### INSTRUCTION 1
How would you translate this sentence from the blog post about a doctor appointment into Spanish: "And here's the deal – I'm not one of those pushy types."?
### INSTRUCTION 2
Can you rewrite the paragraph of the blog post about a doctor appointment that begins "For myriad reasons, today is" in a shorter form that keeps its main facts?
### INSTRUCTION 3
Can you carry on the blog post about a doctor appointment from its last sentence?

* start PAGE *

You like that headline? I thought it had a nice ring to it.
This is one of those nights where at least half of my brain tries to order me not to post anything. What’s left of is says, “Fuck it. Bitch needs release.” So yeah. Here I am.
For myriad reasons, today is a moody hate the world trying not to cry day. And I woke up that way. It didn’t help that I had a doctor appointment first thing this morning, one which I was not looking forward to. I mean nothing major was on the docket. Unless you consider blood work major. I don’t. But I didn’t feel that the visit went well – this particular doctor never agrees with me on what I need. And here’s the deal – I’m not one of those pushy types. In fact, I’m far too passive with doctors and my own healthcare. So when I actually work up the will or the nerve to voice concern or needs in a visit, it’s because I feel something is serious enough to follow up on. It’s an incredibly rare thing for me to do.

* end PAGE *
* start COLLECTED MATERIAL *

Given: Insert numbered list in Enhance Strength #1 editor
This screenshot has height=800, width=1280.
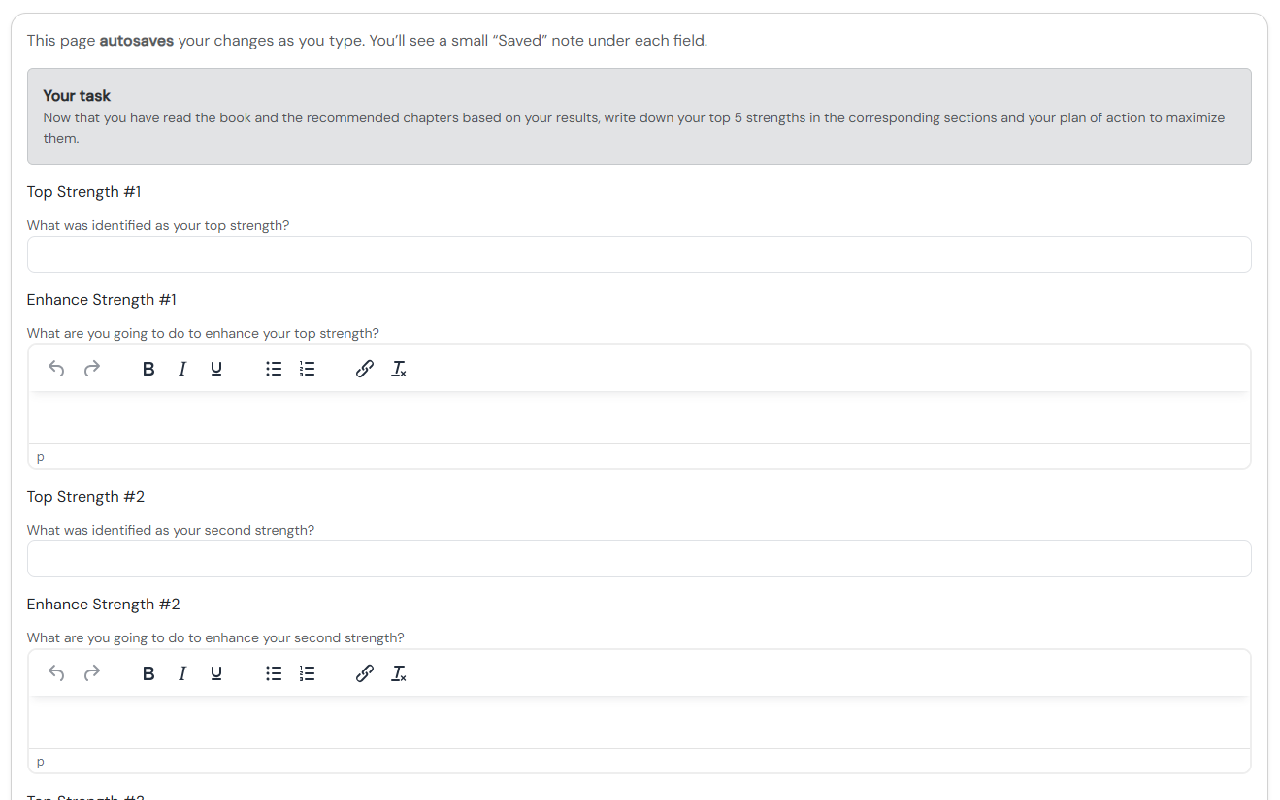Looking at the screenshot, I should point(307,369).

* end COLLECTED MATERIAL *

### ANSWER 1
Y aquí está el asunto: no soy de esas personas insistentes.

### ANSWER 2
For many reasons, today is a moody, world-hating day, and I woke up feeling that way. An early doctor appointment I'd been dreading made it worse. The visit was only for blood work, but it didn't go well, because this doctor never agrees with me about what I need. I'm usually too passive with doctors, so on the rare occasions when I do raise a concern, it's because I think it's serious.

### ANSWER 3
Yeah. I hate doctors. I really do. Before you berate me, I know there are heaps of fine doctors out there. Problem is, I’ve never met one of them. And probably couldn’t afford them if I did.
Y’all, I’m so grumpy and mangry I could punch a puppy. (Not really. Calm down. I would cuddle the everlovingshit out of it while dissolving into a blubbering heap of tears.) But yeah, I could totally punch a puppy right now. And then I would eat it. Because I’m famished. Damnit. Somebody cheer me up.
So how about a funny? Except it wasn’t funny. It was weird and gross as fuck.
After finishing my visit with the doctor this morning, I had to return to the waiting room to wait my turn for labwork. The waiting room was packed. Absolutely packed. I took one of the only remaining seats in the room, which just so happened to be the third worst spot in the room.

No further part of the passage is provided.